ECLI:NL:CRVB:2022:1288
Centrale Raad van Beroep
- Hoger beroep
- Rechtspraak.nl
Intrekking hoger beroep na tegemoetkoming door Uwv en proceskostenvergoeding
In deze zaak heeft de Centrale Raad van Beroep op 8 juni 2022 uitspraak gedaan in het hoger beroep van appellant tegen de Raad van bestuur van het Uitvoeringsinstituut werknemersverzekeringen (Uwv). Appellant, vertegenwoordigd door mr. M.J.G. Schroeder, had hoger beroep ingesteld tegen een eerdere uitspraak van de rechtbank Rotterdam van 16 april 2021. Op 26 augustus 2021 heeft het Uwv een gewijzigde beslissing op bezwaar genomen, waarbij het volledig tegemoetkwam aan de bezwaren van appellant. Hierdoor heeft appellant op 2 november 2021 het hoger beroep ingetrokken en verzocht om een proceskostenvergoeding.
De Raad heeft vastgesteld dat, volgens artikel 8:75a van de Algemene wet bestuursrecht (Awb), het bestuursorgaan kan worden veroordeeld in de kosten indien het beroep wordt ingetrokken omdat het bestuursorgaan aan de indiener is tegemoetgekomen. De Raad heeft geoordeeld dat het Uwv in dit geval in de proceskosten van appellant moet worden veroordeeld. De totale proceskostenvergoeding is vastgesteld op € 3.362,38, inclusief kosten voor rechtsbijstand in bezwaar, beroep en hoger beroep, alsook reiskosten.

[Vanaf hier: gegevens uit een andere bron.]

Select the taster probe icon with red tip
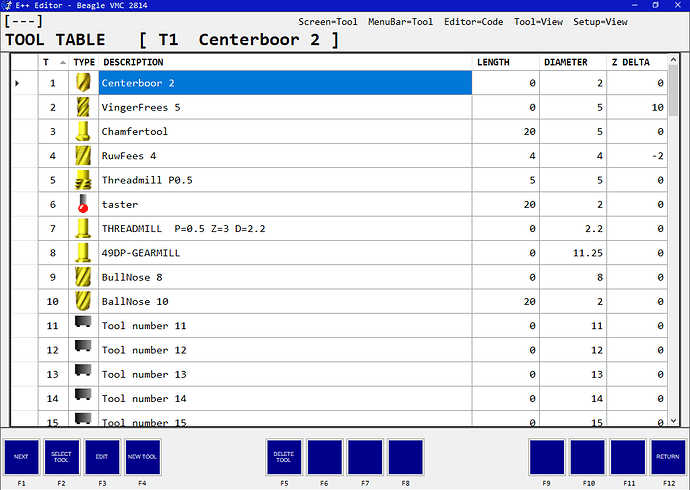Screen dimensions: 690x490 pos(83,204)
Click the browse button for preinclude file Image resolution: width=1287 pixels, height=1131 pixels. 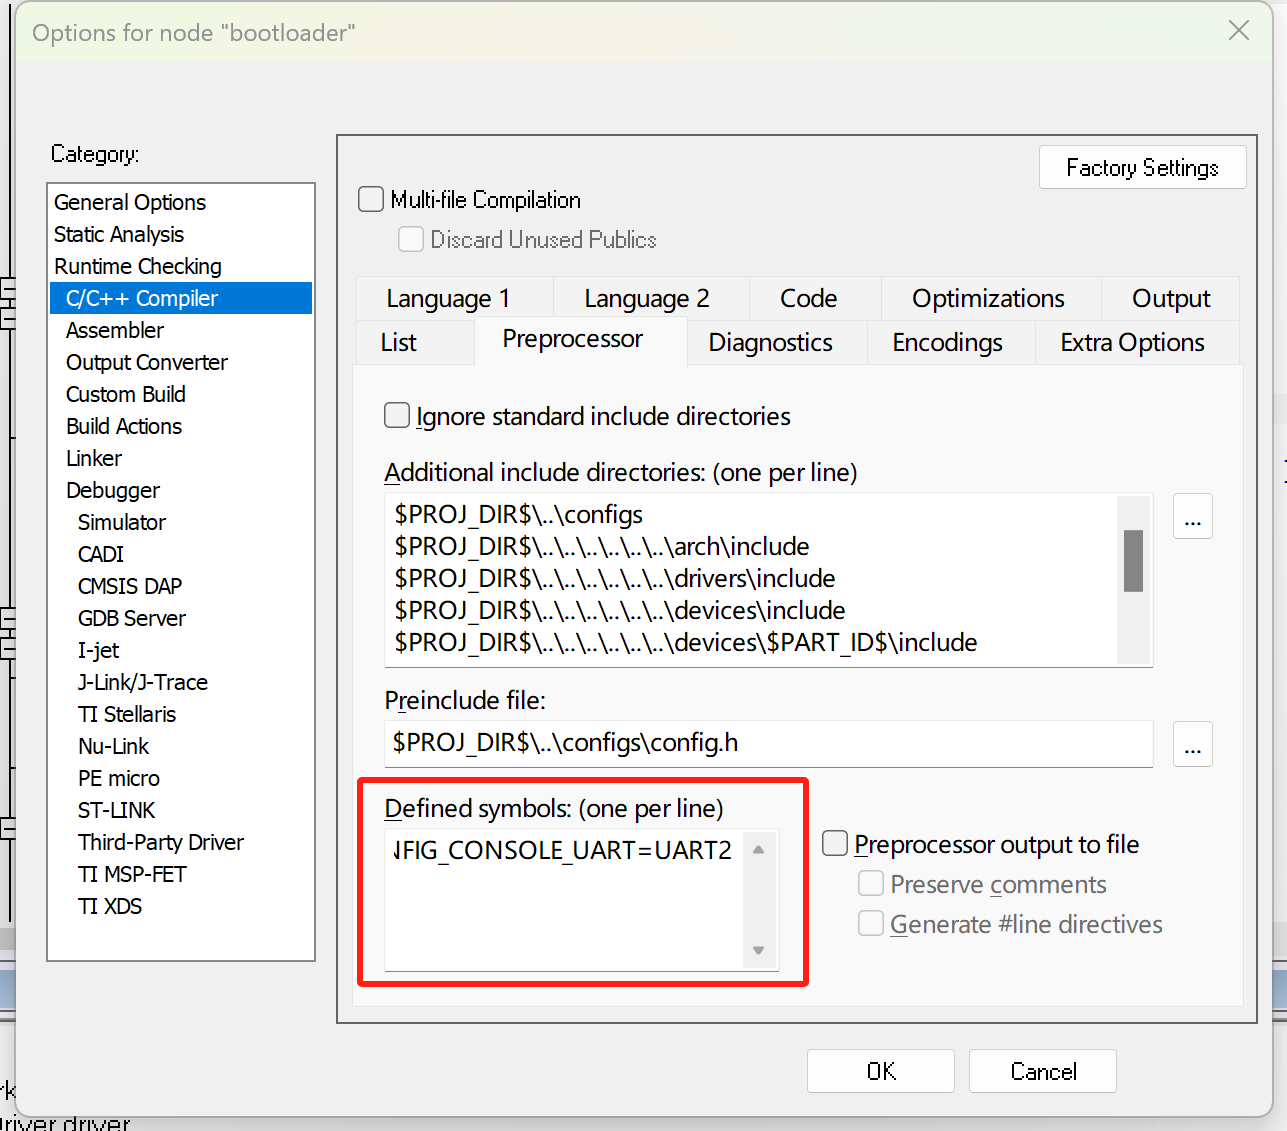click(1192, 745)
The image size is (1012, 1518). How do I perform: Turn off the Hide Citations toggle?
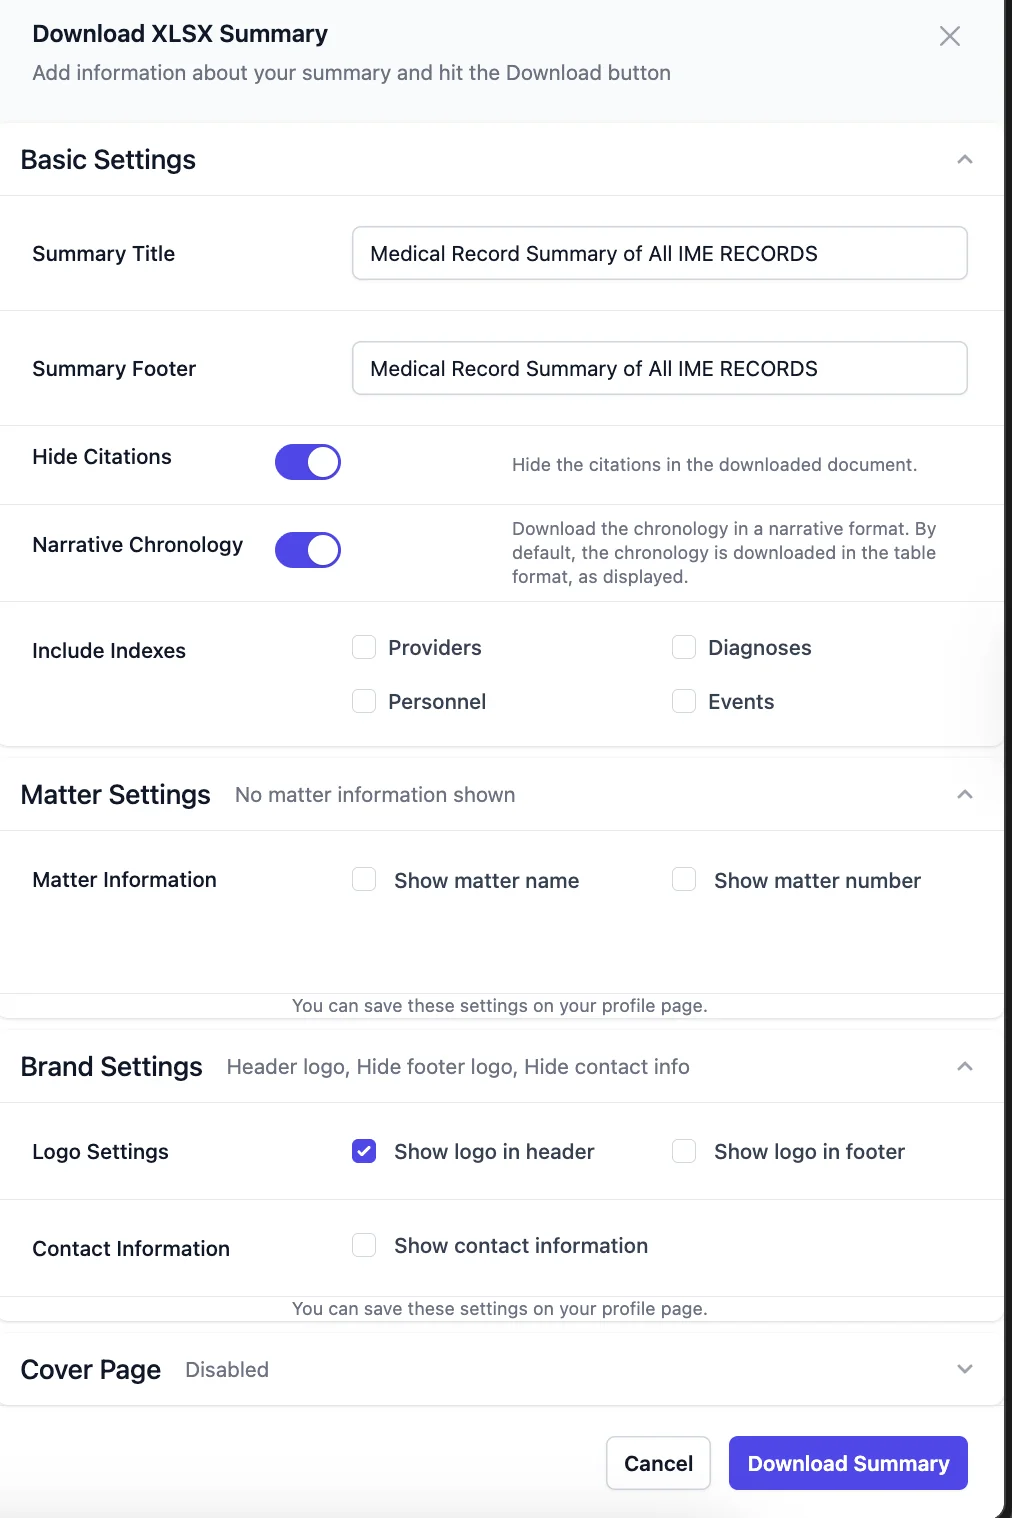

De uitspraak benadrukt de mogelijkheid voor appellanten om proceskosten te vorderen wanneer zij in het gelijk worden gesteld door een bestuursorgaan, en bevestigt de toepassing van de relevante artikelen uit de Awb. De beslissing is openbaar uitgesproken en ondertekend door de betrokken rechters.